Restare a Kabul

Serve il coraggio di compiere delle scelte impopolari

di Luca Ferrini*

Come tutti, ho provato un senso di angoscia e d’impotenza davanti alle carcasse dei nostri blindati dilaniati da una overdose di tritolo. Sei giovani vite saltate per aria a migliaia di chilometri da casa. Insieme al sangue di afghani senza colpa, che semplicemente passavano di lì. A quella maledetta ora, in quel maledetto tratto di strada.

Di fronte a tale orribile visione, ho avuto la stessa reazione, istintiva, del ministro della Difesa La Russa. E quando questi, a botta calda, in Senato ha sillabato con controllata rabbia il suo "non ci faremo intimidire da questi vigliacchi", ho sentito forte l’orgoglio di essere italiano, commosso da quelle parole coraggiose.

Poi, invece, di lì a breve, la tragedia nella tragedia. La dichiarazione di resa incondizionata di Bossi, poi solo parzialmente smentita, cui facevano eco le inaspettate parole del Presidente del Consiglio. Il Senatùr che pretende un "tutti a casa". E Berlusconi irriconoscibile che, con ancora il sangue dei suoi parà sull’asfalto, vagheggia una "exit strategy" e dà il via ad un patetico braccio di ferro con gli alleati, sbrodolando su quanti soldati abbiamo noi e quanti soldati hanno gli altri. Neanche giocassimo a Risiko.

E’ dovuto intervenire il Capo dello Stato ad iniettare un po’ di fermezza nella posizione italiana. Una mezza picconata, a dire il vero: Napolitano è sì il capo delle Forze Armate, ma la politica militare la fa il Governo. Il Presidente, per fortuna, ha parlato. E lo ha fatto perché ha a cuore, prima di tutto, la dignità e l’onore del Paese. Altro che "Meno male che Silvio c’è". "Meno male che Giorgio c’è", dovrebbe essere il tormentone.
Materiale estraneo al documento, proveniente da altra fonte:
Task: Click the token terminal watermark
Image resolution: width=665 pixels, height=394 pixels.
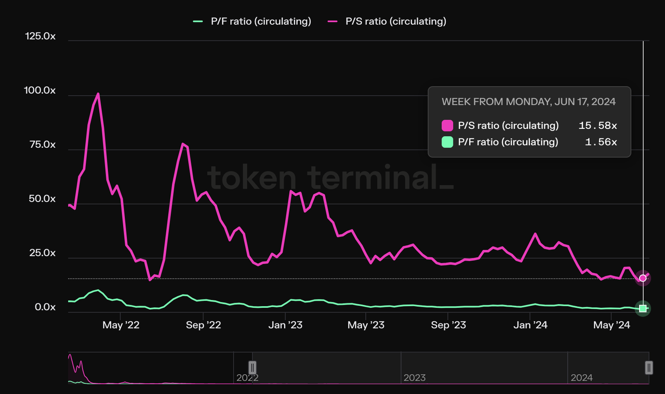Action: (x=330, y=177)
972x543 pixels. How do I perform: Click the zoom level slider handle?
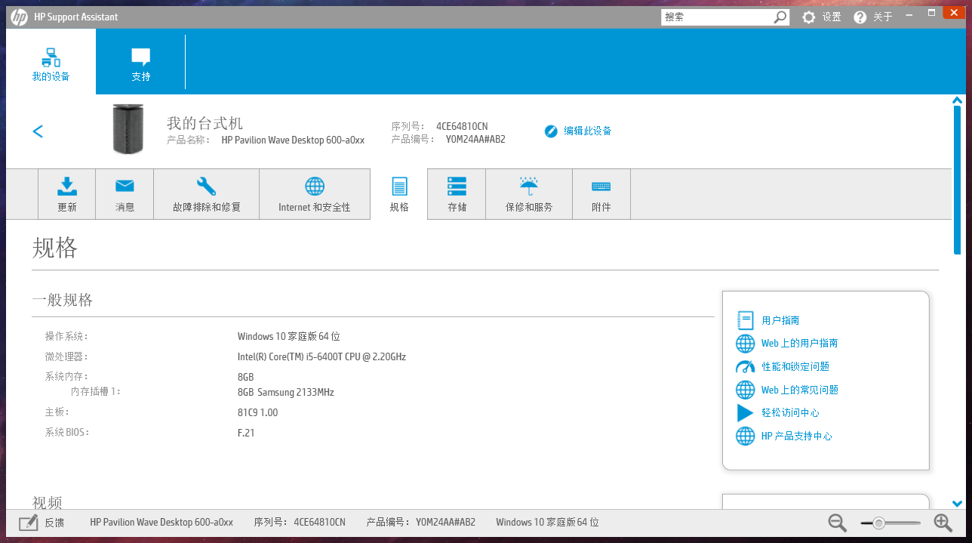878,523
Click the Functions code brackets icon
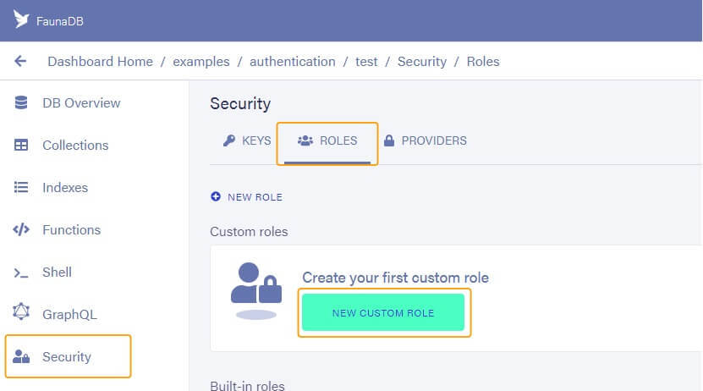This screenshot has width=703, height=391. [22, 230]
D’altronde, amici, cosa stiamo a fare in Afghanistan, come in altre parti del mondo? Difendiamo la Patria. Ma non (solo) la Patria che va dalle Alpi all’Etna. Una Patria globalizzata, i cui confini non sono più disegnati per terra o sugli atlanti, ma risiedono dentro il cuore e le menti delle popolazioni. Difendiamo una Patria che è fatta di mattoni ideali (magari a volte un po’ consunti o poco resistenti, ma vivi nelle intenzioni). Mattoni che si chiamano: democrazia, libertà di parola, libertà di stampa, libertà di religione, principio di uguaglianza, voto, scelta dei propri rappresentanti, separazione tra potere religioso e potere politico, economia di mercato, rispetto delle diversità…

Noi, caro Presidente Berlusconi, mandiamo i figli dell’Italia a combattere, sì a combattere (e dategli maggiore libertà di azione), perché questo edificio, costruito nei secoli con i mattoni della civiltà occidentale, possa resistere agli attacchi del nuovo medioevo, alla viltà e alla barbarie di chi è disposto ad assassinare innocenti su un altare insanguinato.
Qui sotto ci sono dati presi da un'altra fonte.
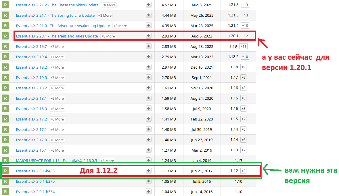Click download arrow for EssentialsX 2.20.1
Image resolution: width=339 pixels, height=196 pixels.
148,36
E allora, se così è, Signor Presidente, smettiamo per favore di inseguire l’umore di quattro pacifisti con la bandiera arcobaleno o di metterci a giocare con i carrarmatini colorati. Ella sia davvero il rappresentante di un popolo che ama la libertà: la garantisca anche ai popoli che non hanno la nostra fortuna.

Le porto un esempio pratico: oggi io posso andare a Sarajevo, dove le armi hanno taciuto e la convivenza pacifica è ristabilita. Perché lì c’erano e sono rimaste forze Nato, tra cui l’Italia. Oggi io posso andare in Kosovo, dove le armi hanno taciuto. Perché anche lì c’erano e sono rimaste forze di pace. A Mogadiscio, invece, è meglio evitare la visita. La situazione è ancora esplosiva e la gente muore di fame e di guerra. Ma da lì, Presidente, ce ne siamo andati. Ed ecco le conseguenze.

So che non tutti gli italiani sono favorevoli alle missioni militari. Ma una classe politica che non riesce a motivare, a spiegare alla propria gente le ragioni di una irrinunciabile scelta morale e strategica è una classe politica che merita di andare a casa. Tutta quanta. Ugo La Malfa una volta disse che l’impopolarità, spesso, è un dovere morale. Ma ci vuole coraggio. I nostri soldati lo hanno dimostrato. Lo dimostri anche chi ha il dovere di guidarci.